Boosting traditional water-saving techniques for resilience of local communities in the Karakum desert
Traditional water-saving techniques are being used as an adaptation mechanism for climate change and to improve the livelihood of these small-scale farmers in Karakum desert under UNDP project “Addressing climate change risks to farming system in Turkmenistan, at the national and local levels”.
In an extremely water scarce Karakum Desert, the surface water runoffs formed after precipitation on the clay spaces - takyrs, can be the only source of drinking water for local inhabitants and their livestock. The natural takyr catchments are prevalent throughout the Karakum Desert, and play a crucial role in supplying water for 45-50% of desert grasslands. Over course of centuries, the local population inhabiting these areas has developed unique traditional techniques for collecting and storing rainwater. Nowadays, in face of climate change challenges, traditional rainwater collection practices is proven to a low cost response of the communities to climate change that has a bearing on water resources and livelihood of local communities living in desert areas.
United Nations Development Programme in Turkmenistan, the Ministry of Nature Protection of Turkmenistan, and the Adaptation Fund supported construction of various hydro structures applying those practices in order to meet the needs of the local communities which heavily rely on desert husbandry in the pilot area of the Karakum.
Local communities participated into the activities including cleaning of surfaces of takyr water catchments from overgrowth and debris. In accordance with agreement signed by UNDP and Farmers Association “Karakum” located in Darvaza district of Ahal province – the local construction craftsmen are currently engaged in construction and repair of water wells, sardobs and kaks (rainwater pits) used for collecting and storing surface water runoffs.

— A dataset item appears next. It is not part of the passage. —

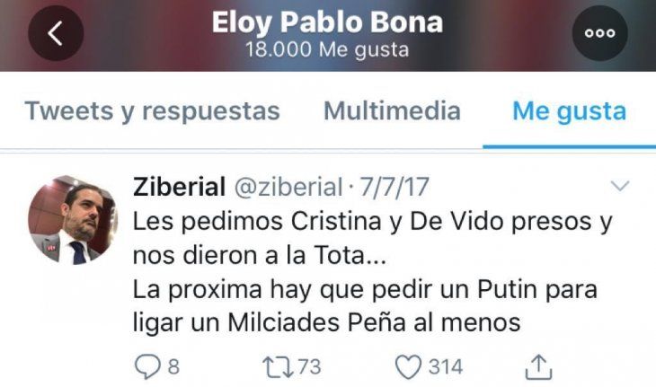Tap the reply speech bubble icon
This screenshot has width=656, height=387.
coord(147,366)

A project monitoring trip was carried by UNDP, senior officials from the Ministry of Nature Protection of Turkmenistan and the project team in late June to oversee the construction works of wells and sardobs in the project region of Karakum. In addition, local water users were encouraged to actively engage in monitoring over the implementation of adaptation measures (also at design, construction and operation stages) and strengthen their organizational capacities. The project has successfully organized and conducted a series of trainings for forming Water Users Groups (WUGs) which would operate on the principles of integrated water resource management. In Karakum project region, on territory of grazing livestock farms No. 1 and No. 2 the water users have recently created WUGs and its organizational structure. The WUG members are now actively cooperating with the local administration and project staff. WUGs have also started the process of identifying the needs of the local population which later will be formed into specific project proposals for further developing traditional water saving practices in order to effectively address climate change challenges faced by local communities living in the Karakum desert.